Repeat every record below, word for word.

(Pixel coordinate grounding data)
* * * * *
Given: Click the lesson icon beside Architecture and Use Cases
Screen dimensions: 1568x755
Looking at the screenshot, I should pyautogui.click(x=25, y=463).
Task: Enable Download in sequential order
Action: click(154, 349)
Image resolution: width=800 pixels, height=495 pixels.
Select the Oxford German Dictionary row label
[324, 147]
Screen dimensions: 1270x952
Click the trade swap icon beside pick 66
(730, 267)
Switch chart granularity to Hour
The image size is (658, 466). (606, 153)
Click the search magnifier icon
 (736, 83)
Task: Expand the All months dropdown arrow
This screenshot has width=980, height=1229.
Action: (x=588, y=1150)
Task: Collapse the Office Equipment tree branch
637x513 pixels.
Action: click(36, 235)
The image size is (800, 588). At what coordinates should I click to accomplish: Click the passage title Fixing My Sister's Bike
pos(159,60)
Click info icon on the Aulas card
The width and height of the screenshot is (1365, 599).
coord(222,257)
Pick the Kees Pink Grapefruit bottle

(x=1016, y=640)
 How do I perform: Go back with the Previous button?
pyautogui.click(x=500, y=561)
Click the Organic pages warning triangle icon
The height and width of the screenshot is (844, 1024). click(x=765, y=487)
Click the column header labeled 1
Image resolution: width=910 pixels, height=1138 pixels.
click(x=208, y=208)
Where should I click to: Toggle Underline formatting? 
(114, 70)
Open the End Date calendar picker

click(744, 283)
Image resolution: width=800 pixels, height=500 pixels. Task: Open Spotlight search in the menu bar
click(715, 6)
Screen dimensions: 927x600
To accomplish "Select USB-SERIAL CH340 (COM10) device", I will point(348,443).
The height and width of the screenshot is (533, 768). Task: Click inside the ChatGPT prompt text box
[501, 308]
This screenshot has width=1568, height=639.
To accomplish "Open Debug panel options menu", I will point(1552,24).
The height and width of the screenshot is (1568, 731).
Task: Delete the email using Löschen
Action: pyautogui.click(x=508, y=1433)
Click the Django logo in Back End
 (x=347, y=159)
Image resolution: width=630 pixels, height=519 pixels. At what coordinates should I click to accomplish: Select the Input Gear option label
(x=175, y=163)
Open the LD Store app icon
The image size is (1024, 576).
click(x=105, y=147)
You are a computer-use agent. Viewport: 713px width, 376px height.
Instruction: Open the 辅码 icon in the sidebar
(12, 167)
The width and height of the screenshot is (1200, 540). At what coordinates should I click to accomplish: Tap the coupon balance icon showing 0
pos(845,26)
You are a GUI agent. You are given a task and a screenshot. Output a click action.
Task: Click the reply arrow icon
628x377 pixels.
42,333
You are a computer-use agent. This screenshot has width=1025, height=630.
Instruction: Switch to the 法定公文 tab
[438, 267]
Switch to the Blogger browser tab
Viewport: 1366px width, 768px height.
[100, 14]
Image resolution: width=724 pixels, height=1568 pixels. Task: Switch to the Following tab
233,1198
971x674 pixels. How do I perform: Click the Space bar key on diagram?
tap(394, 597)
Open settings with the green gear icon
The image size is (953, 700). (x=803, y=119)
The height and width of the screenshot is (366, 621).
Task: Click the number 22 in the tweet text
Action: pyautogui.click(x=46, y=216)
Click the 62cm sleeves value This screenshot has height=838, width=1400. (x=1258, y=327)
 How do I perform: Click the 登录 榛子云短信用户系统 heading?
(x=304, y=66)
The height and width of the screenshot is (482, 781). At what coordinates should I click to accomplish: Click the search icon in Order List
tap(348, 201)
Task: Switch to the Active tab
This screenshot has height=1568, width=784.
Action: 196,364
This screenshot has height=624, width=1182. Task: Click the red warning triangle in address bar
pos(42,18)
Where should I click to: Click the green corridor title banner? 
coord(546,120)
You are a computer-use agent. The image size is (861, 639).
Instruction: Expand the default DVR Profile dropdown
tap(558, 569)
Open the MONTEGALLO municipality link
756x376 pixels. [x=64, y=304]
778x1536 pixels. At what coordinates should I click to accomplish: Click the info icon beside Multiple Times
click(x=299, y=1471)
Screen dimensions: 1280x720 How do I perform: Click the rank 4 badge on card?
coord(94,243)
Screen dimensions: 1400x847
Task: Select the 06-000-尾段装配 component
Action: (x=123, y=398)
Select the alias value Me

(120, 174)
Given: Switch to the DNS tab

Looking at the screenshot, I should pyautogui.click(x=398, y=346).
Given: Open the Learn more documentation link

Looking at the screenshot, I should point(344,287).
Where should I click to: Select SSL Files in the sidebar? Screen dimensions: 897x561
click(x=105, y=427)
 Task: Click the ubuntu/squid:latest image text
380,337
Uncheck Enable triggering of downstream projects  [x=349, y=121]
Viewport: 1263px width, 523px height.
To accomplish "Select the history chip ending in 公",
* * * * *
> [Answer to the exercise]:
Given: Click the lesson icon beside Architecture and Use Cases
Screen dimensions: 1568x755
Looking at the screenshot, I should pyautogui.click(x=25, y=463).
Task: Enable Download in sequential order
Action: click(154, 349)
Image resolution: width=800 pixels, height=495 pixels.
Select the Oxford German Dictionary row label
[324, 147]
Screen dimensions: 1270x952
Click the trade swap icon beside pick 66
(730, 267)
Switch chart granularity to Hour
The image size is (658, 466). (606, 153)
Click the search magnifier icon
 (736, 83)
Task: Expand the All months dropdown arrow
This screenshot has width=980, height=1229.
Action: (x=588, y=1150)
Task: Collapse the Office Equipment tree branch
637x513 pixels.
Action: click(36, 235)
The image size is (800, 588). At what coordinates should I click to accomplish: Click the passage title Fixing My Sister's Bike
pos(159,60)
Click info icon on the Aulas card
The width and height of the screenshot is (1365, 599).
coord(222,257)
Pick the Kees Pink Grapefruit bottle

(x=1016, y=640)
 How do I perform: Go back with the Previous button?
pyautogui.click(x=500, y=561)
Click the Organic pages warning triangle icon
The height and width of the screenshot is (844, 1024). click(x=765, y=487)
Click the column header labeled 1
Image resolution: width=910 pixels, height=1138 pixels.
click(x=208, y=208)
Where should I click to: Toggle Underline formatting? 
(114, 70)
Open the End Date calendar picker

click(744, 283)
Image resolution: width=800 pixels, height=500 pixels. Task: Open Spotlight search in the menu bar
click(715, 6)
Screen dimensions: 927x600
To accomplish "Select USB-SERIAL CH340 (COM10) device", I will point(348,443).
The height and width of the screenshot is (533, 768). Task: Click inside the ChatGPT prompt text box
[501, 308]
This screenshot has width=1568, height=639.
To accomplish "Open Debug panel options menu", I will point(1552,24).
The height and width of the screenshot is (1568, 731).
Task: Delete the email using Löschen
Action: pyautogui.click(x=508, y=1433)
Click the Django logo in Back End
 (x=347, y=159)
Image resolution: width=630 pixels, height=519 pixels. At what coordinates should I click to accomplish: Select the Input Gear option label
(x=175, y=163)
Open the LD Store app icon
The image size is (1024, 576).
click(x=105, y=147)
You are a computer-use agent. Viewport: 713px width, 376px height.
Instruction: Open the 辅码 icon in the sidebar
(12, 167)
The width and height of the screenshot is (1200, 540). At what coordinates should I click to accomplish: Tap the coupon balance icon showing 0
pos(845,26)
You are a GUI agent. You are given a task and a screenshot. Output a click action.
Task: Click the reply arrow icon
628x377 pixels.
42,333
You are a computer-use agent. This screenshot has width=1025, height=630.
Instruction: Switch to the 法定公文 tab
[438, 267]
Switch to the Blogger browser tab
Viewport: 1366px width, 768px height.
[100, 14]
Image resolution: width=724 pixels, height=1568 pixels. Task: Switch to the Following tab
233,1198
971x674 pixels. How do I perform: Click the Space bar key on diagram?
tap(394, 597)
Open settings with the green gear icon
The image size is (953, 700). (x=803, y=119)
The height and width of the screenshot is (366, 621).
Task: Click the number 22 in the tweet text
Action: pyautogui.click(x=46, y=216)
Click the 62cm sleeves value This screenshot has height=838, width=1400. (x=1258, y=327)
 How do I perform: Click the 登录 榛子云短信用户系统 heading?
(x=304, y=66)
The height and width of the screenshot is (482, 781). At what coordinates should I click to accomplish: Click the search icon in Order List
tap(348, 201)
Task: Switch to the Active tab
This screenshot has height=1568, width=784.
Action: 196,364
This screenshot has height=624, width=1182. Task: Click the red warning triangle in address bar
pos(42,18)
Where should I click to: Click the green corridor title banner? 
coord(546,120)
You are a computer-use agent. The image size is (861, 639).
Instruction: Expand the default DVR Profile dropdown
tap(558, 569)
Open the MONTEGALLO municipality link
756x376 pixels. [x=64, y=304]
778x1536 pixels. At what coordinates should I click to accomplish: Click the info icon beside Multiple Times
click(x=299, y=1471)
Screen dimensions: 1280x720 How do I perform: Click the rank 4 badge on card?
coord(94,243)
Screen dimensions: 1400x847
Task: Select the 06-000-尾段装配 component
Action: (x=123, y=398)
Select the alias value Me

(120, 174)
Given: Switch to the DNS tab

Looking at the screenshot, I should pyautogui.click(x=398, y=346).
Given: Open the Learn more documentation link

Looking at the screenshot, I should point(344,287).
Where should I click to: Select SSL Files in the sidebar? Screen dimensions: 897x561
click(x=105, y=427)
 Task: Click the ubuntu/squid:latest image text
380,337
Uncheck Enable triggering of downstream projects  [x=349, y=121]
Viewport: 1263px width, 523px height.
To accomplish "Select the history chip ending in 公",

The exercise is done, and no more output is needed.